▶ Data for this exercise:
== Segment start ==

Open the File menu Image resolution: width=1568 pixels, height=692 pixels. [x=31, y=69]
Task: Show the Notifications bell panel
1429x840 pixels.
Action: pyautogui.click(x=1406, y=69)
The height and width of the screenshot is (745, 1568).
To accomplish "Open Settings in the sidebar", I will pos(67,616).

== Segment end ==
== Segment start ==

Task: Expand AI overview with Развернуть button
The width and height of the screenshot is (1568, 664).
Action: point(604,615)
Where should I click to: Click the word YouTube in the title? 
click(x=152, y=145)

== Segment end ==
== Segment start ==

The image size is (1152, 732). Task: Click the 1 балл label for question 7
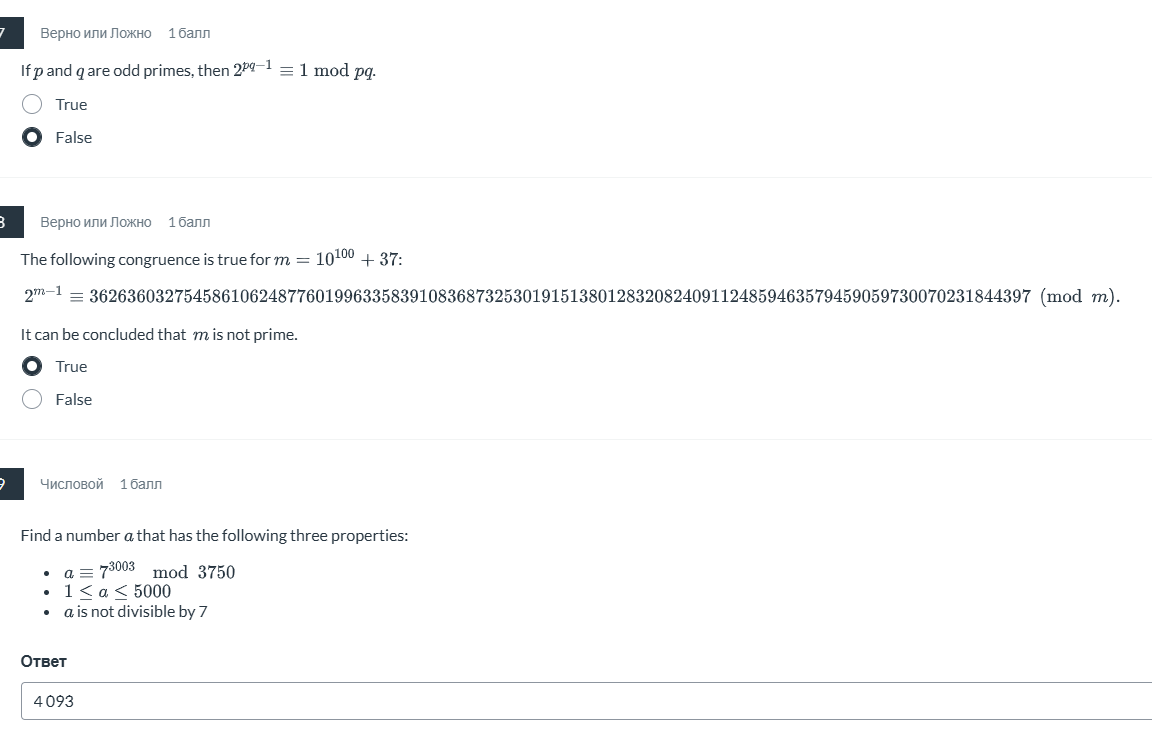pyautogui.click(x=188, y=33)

== Segment end ==

▶ Exercise goal: Across the whole listing above, determine how many lines hold the word "Open". Only that number is wanted.

▶ Answer section: 2